From Volga to Ganga: Creating Plausible Fiction
PK Basant
FROM VOLGA TO GANGA (Volga se Ganga) by Kanwal Dhaliwal and Maya Joshi Left Word Books, New Delhi, 2021, 383 pp., 595.00
August 2021, volume 45, No 8

It is wonderful to see a reissue of the translation of Volga Se Ganga by Rahul Sankrityayan with a fine introduction by Maya Joshi. The original translation by VG Kiernan has been edited by Kanwal Dhaliwal and Maya Joshi with an additional translated chapter that had been missed out in the original edition. The book also includes translations of two reviews written in the forties.

Sankrityayan remains an extraordinary intellectual figure of the twentieth century. The Biblical scale of his wanderings, intellectual and physical, still dazzle. Even when he was imprisoned, his imagination soared to create an extraordinary book of fiction called From Volga se Ganga.
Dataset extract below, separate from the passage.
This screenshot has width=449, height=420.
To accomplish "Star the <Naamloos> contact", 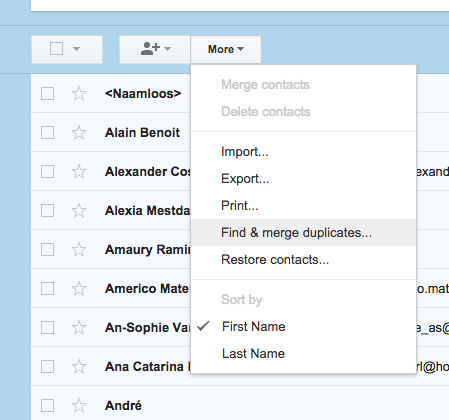I will tap(79, 94).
An attempted history of the Aryan communities and their Indian successors over a period of eight thousand years, history-cum-fiction-cum-travelogue, it defies bracketing within any discipline. The 1930s and 40s were interesting times in India. Many national leaders produced books while in jail. It speaks of the quality of those leaders and of the British jails too. Indians were just about waking up to the possibility of knowledge creation in the field of history. Jawaharlal Nehru too wrote on history. Neither was a card carrying historian. That probably helped them ask impossible questions and find connections that practising historians overlooked. It has been said that all nationalisms are based on a necessary misreading of the past. However, these historians who were in the thick of the nationalist struggle did not succumb to narrow nationalist fragmentation.